Ma come, non è possibile che muoiano quelli che incidono dischi, riempiono le arene e inventano le colonne sonore dei nostri amori, dei nostri scazzi, dei nostri lutti… Beh, per me c’è da chiedersi come abbiano fatto a non morire prima. Era un insulto per mia nonna, per mio cugino, scomparso a 35 anni, per mia zia, sempre giudiziosa e ligia, portata via da un tumore a 52 anni, vedere lui, Lemmy, ancora sul palco, le froge furenti di coca, il fegato spugnante di alcol e la voce catarroide a ripetere ancora quella cazzo di Ace Of Spades! The Ace Of Spades! Con tutto il rispetto, eh?

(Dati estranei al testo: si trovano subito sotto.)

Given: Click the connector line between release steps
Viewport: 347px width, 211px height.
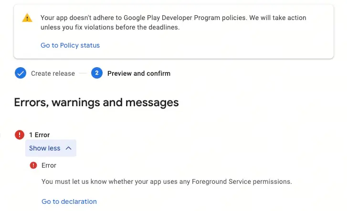Looking at the screenshot, I should click(83, 73).
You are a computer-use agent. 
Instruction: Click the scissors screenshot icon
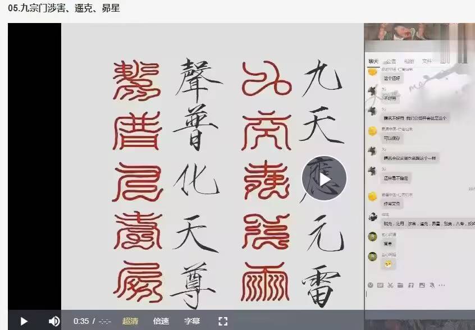(x=390, y=285)
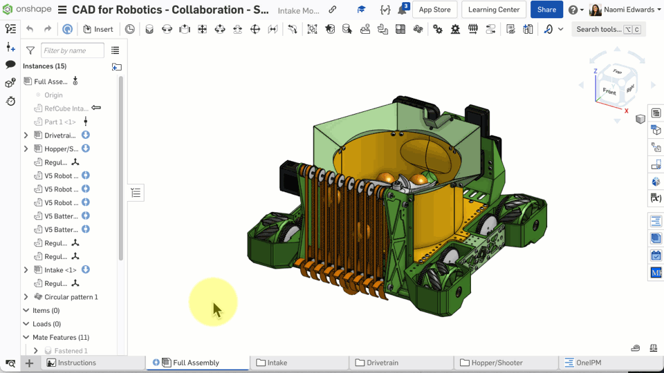Image resolution: width=664 pixels, height=373 pixels.
Task: Expand the Circular pattern 1 node
Action: (26, 297)
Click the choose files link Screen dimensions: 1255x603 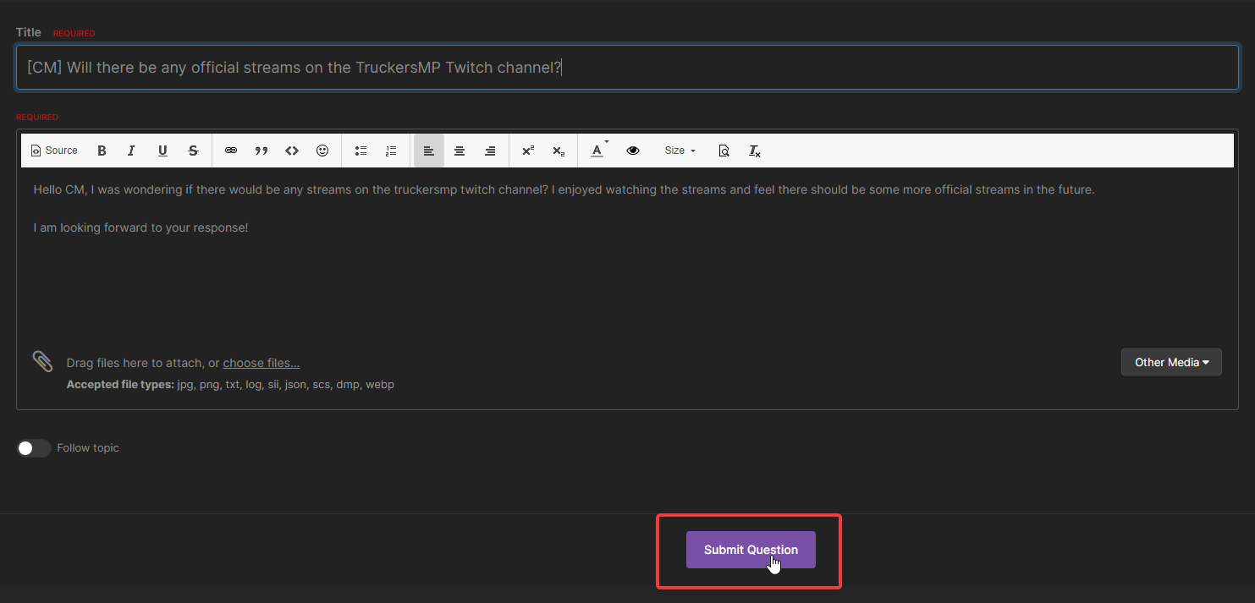261,362
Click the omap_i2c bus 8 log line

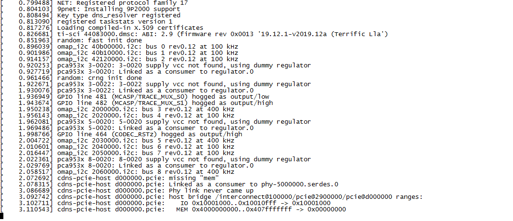117,172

Quando se ne andarono nel giro di una scorreggia infernale Janis, Jimi e Jim la gente pianse ma senza stupirsene sul serio. Non era perché si stavano massacrando in diretta. Uno non ci pensa mai alla morte finché non arriva. Prendete la Winehouse. Sul serio vi aspettavate che se ne andasse così giovane?
Che poi magari uno pensa che anche il farsi fuori un pezzetto al giorno sia parte dello show. In realtà fanno finta di drogarsi, di consumarsi. Altrimenti come ti spieghi Mick Jegger e Keith Richards?
Che quando moriranno loro arriveranno ancora i noooooo, ma basta, ma non se ne può piùùùù!
Oggi non riusciamo a credere che a un certo punto anche un uomo di 70 anni con 30 di tossicodipendenza, due tumori e un peacemaker, l’ultimo disco di inediti datato 1994, ci lasci per un mondo migliore o per concimare fiori.
Nooooo, non possiamo crederci! Non è possibile!
Personalmente quando muore una star del rock non entro in facebook per un paio di giorni. Sembrano tutti presi da una insensata goliardia emotiva che mi sa di posa e superficialità, come quasi tutto ciò che vedo postare là sopra.
Eccoli, muore Lou Reed. Ok, c’è chi lo ha amato, chi ne soffre e non sa come fare ma evitate di confondervi con la plebe social. Quelli scoprono il nome la mattina, condividono una canzone da youtube il pomeriggio e in serata già se ne sono dimenticati, gli pare così di aver sbrigato la faccenda. Ma perché voi non fate qualcosa di vero, di intimo e profondo? Non c’è niente da sbandierare con il lutto. L’incredulità è ingiustificabile. Mettetevela nel culo. E ponetevi due domande se non vi raccapezzate per la morte di un altro big del riff. Il problema è solo vostro. Date più spazio alla morte nella vostra vita e preparatevi ad accoglierla in modo più degno. Non siate idioti. Trovatevi un nuovo rito, una magia. Abbracciatela. Pensate a Jason Newsted quando morì Steve Ray Vogan. Entrò nel suo camerino dopo un concerto e si circondò di grossi altoparlanti e mise a palla l’intera discografia del chitarrista fino a svenire lì nel mezzo, subissato dai suoi assoli. Così si fa, cazzo!